[Entries for locating words and elements]
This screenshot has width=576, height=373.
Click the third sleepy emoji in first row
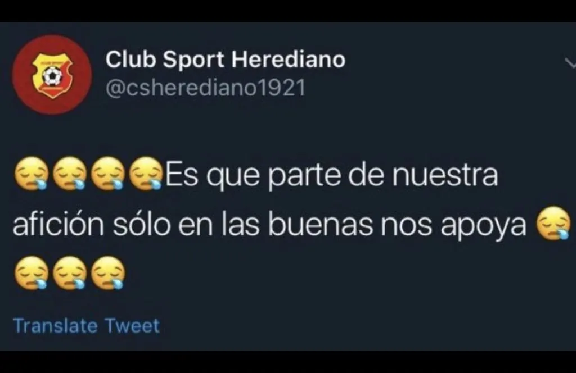coord(108,174)
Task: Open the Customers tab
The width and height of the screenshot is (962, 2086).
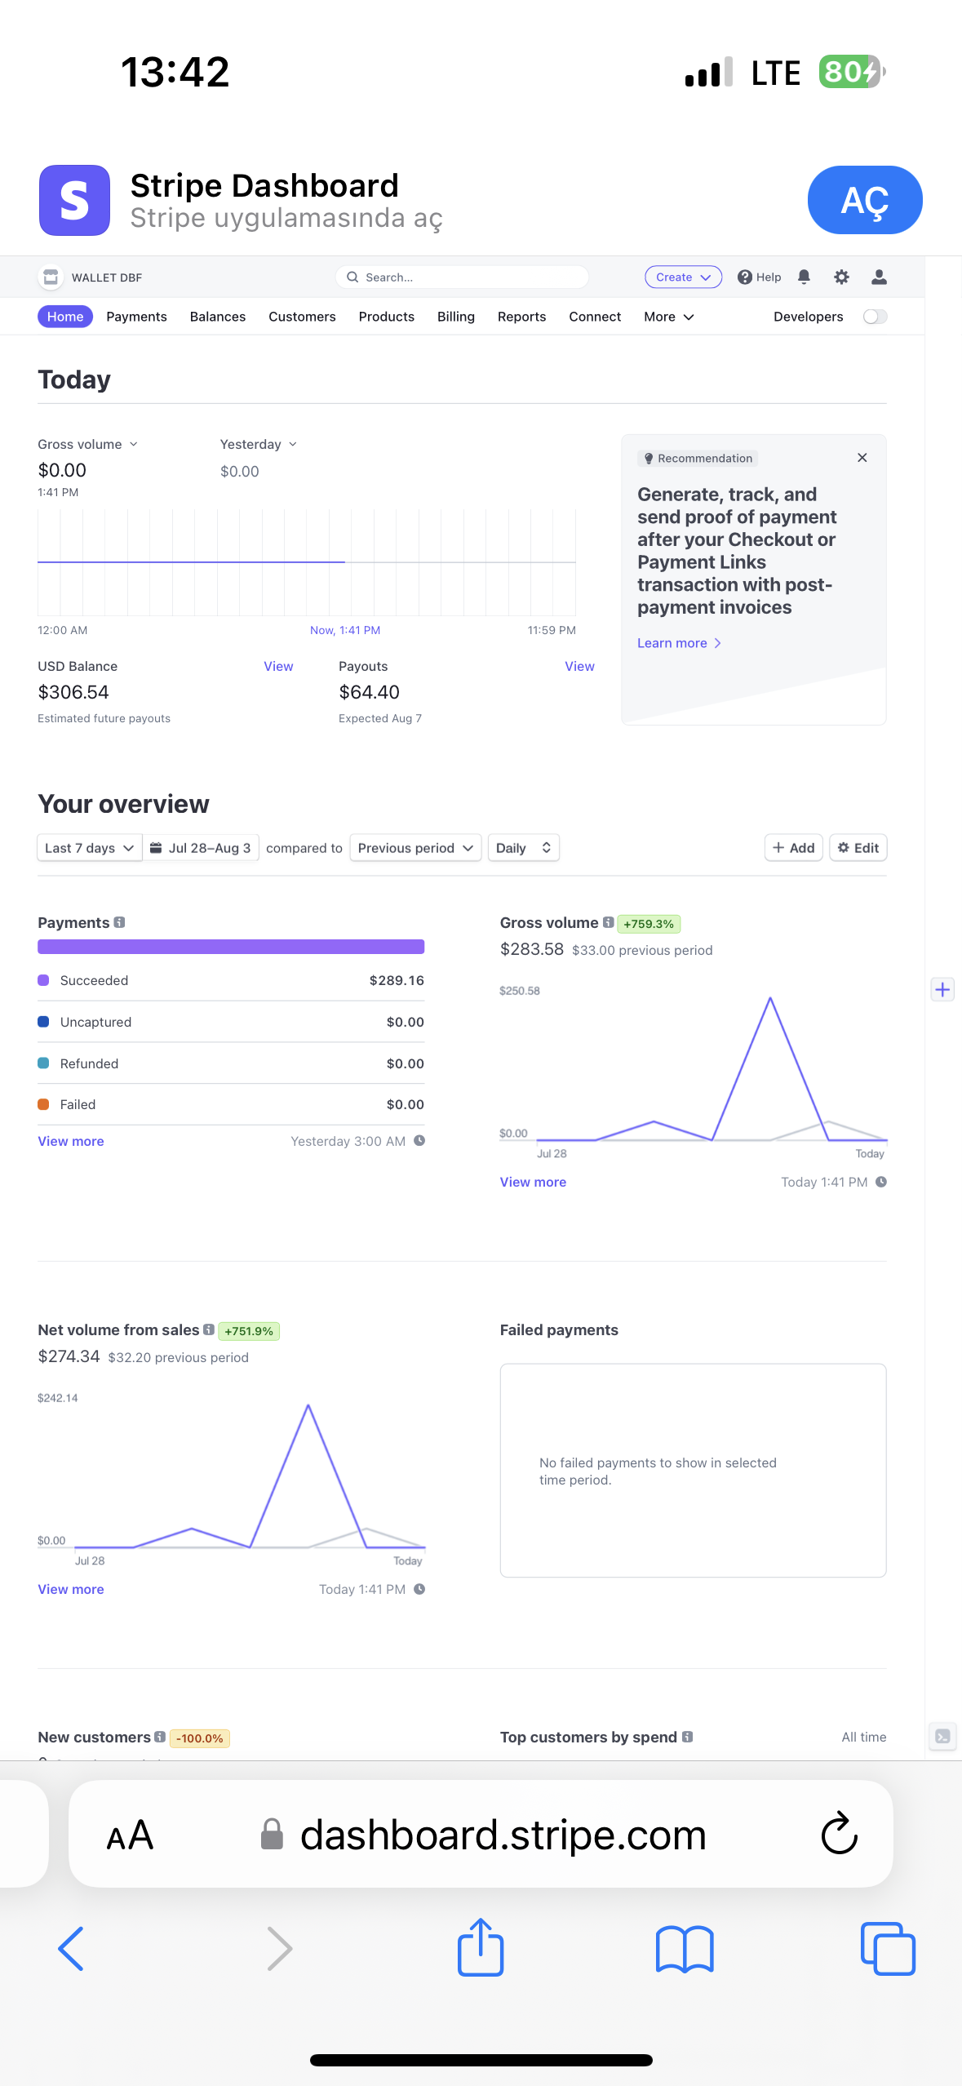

WORK INSTRUCTIONS - Could you rewrite all of the entries above as a numbered list, dropping any blank lines and leaving the pictures out?

SOLUTION TO THIS TASK -
1. This screenshot has width=576, height=373.
2. Click the third sleepy emoji in first row
3. coord(108,174)
4. Task: Open the Customers tab
5. The width and height of the screenshot is (962, 2086).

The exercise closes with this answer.